Defensive hardening fixes for 9 security findings from an external PSIRT review (SEC-002 through SEC-010). Each finding is addressed in a separate commit. Larger architectural changes (structured exec protocol, SSH host key pinning) are deferred to follow-up issues.

Changes

High Priority

  • SEC-009 (HTTP Request Smuggling): Reject requests with both Content-Length and Transfer-Encoding headers per RFC 7230 §3.3.3. Replace String::from_utf8_lossy with strict UTF-8 validation. Reject bare LF line endings and invalid HTTP versions.

Medium Priority

  • SEC-002 (Shell Injection Hardening): Reject null bytes and newlines in shell_escape(). Add input validation in exec_sandbox (control character rejection, size limits). Enforce 256 KiB total command string limit.
  • SEC-003 (SSH Transport Boundary): Add defense-in-depth null byte and length checks in run_exec_with_russh before channel.exec(). Enhanced exec logging with command length and truncated preview.
  • SEC-007 (Port Truncation): Validate port_to_connect <= 65535 before u32-to-u16 cast. Replace string-literal loopback check with is_loopback_host() covering full 127.0.0.0/8, IPv4-mapped IPv6, and bracketed forms.
  • SEC-008 (Error Message Leakage): Replace verbatim internal error strings in router_error_to_http with generic messages. Full error context remains logged server-side at warn level.
  • SEC-006 (SSH Proxy SSRF): Add IP validation in start_single_use_ssh_proxy — resolve DNS before connecting, block loopback and link-local (cloud metadata) addresses, connect to validated SocketAddr to prevent TOCTOU.

Lower Priority

  • SEC-010 (Chunked Body DoS): Replace unchecked +2 additions with checked_add. Add MAX_CHUNKED_BODY (10 MiB) and MAX_CHUNK_COUNT (4096) limits.
  • SEC-004 (CLI Double-Shell Escape): Apply shell_escape to inner_cmd in SSH path for double-shell-interpretation safety.

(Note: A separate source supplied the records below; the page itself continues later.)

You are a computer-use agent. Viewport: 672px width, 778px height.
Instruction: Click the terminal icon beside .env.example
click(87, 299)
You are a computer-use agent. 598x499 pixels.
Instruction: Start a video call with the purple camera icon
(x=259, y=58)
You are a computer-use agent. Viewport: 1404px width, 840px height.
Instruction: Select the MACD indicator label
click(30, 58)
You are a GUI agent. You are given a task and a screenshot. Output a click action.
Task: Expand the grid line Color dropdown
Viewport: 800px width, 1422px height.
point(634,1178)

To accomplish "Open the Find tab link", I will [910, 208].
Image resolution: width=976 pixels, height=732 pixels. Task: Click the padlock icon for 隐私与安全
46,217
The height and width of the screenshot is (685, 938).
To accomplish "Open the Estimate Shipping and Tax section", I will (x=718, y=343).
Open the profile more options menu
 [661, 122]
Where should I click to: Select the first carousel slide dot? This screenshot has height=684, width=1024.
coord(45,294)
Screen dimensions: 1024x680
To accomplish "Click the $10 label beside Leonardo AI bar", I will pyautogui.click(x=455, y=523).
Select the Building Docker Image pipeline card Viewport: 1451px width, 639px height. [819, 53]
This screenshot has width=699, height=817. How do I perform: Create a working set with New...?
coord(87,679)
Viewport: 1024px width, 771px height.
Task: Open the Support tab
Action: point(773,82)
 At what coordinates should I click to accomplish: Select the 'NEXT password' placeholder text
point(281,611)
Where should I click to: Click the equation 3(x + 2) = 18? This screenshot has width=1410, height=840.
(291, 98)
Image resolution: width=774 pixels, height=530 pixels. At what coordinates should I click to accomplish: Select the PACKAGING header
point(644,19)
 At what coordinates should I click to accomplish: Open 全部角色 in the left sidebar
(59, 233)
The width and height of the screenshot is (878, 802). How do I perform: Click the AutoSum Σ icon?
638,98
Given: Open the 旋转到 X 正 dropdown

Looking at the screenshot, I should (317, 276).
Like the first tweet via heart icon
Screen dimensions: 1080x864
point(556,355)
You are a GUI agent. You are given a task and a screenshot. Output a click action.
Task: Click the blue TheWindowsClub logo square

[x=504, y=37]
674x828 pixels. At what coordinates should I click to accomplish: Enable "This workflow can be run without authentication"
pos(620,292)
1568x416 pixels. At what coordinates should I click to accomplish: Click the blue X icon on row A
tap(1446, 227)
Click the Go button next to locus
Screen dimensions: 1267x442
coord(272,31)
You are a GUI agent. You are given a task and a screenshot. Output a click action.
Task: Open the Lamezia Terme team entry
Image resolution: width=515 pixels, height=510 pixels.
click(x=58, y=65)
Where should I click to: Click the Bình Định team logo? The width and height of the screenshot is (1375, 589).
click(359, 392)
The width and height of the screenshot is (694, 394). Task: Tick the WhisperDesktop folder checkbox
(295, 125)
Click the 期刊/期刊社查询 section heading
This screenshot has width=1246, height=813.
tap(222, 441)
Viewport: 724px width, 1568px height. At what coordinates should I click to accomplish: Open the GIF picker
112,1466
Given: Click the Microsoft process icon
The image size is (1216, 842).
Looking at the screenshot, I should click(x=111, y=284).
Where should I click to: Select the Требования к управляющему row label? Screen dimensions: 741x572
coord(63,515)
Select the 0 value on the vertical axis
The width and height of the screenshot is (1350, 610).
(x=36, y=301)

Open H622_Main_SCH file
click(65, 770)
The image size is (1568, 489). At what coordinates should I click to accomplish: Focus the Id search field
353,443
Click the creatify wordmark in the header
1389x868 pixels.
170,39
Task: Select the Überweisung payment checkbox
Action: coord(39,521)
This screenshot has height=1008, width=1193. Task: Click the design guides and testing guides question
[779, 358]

Add validate_gateway_name and validate_ssh_host.
  • SEC-005 (CIDR Breadth Warning): Log warnings for allowed_ips CIDRs broader than /16. Block control-plane ports (K8s API, etcd, kubelet) unconditionally in resolve_and_check_allowed_ips.

Testing

  • mise run test passes (0 failures across all crates)
  • Unit tests added/updated for every fix
  • E2E tests added/updated (not applicable — changes are all in validation/parsing logic)

Checklist

  • Follows Conventional Commits
  • Each finding in its own commit for reviewability
  • Architecture docs updated (follow-up issues needed for SEC-002/SEC-003 architectural changes)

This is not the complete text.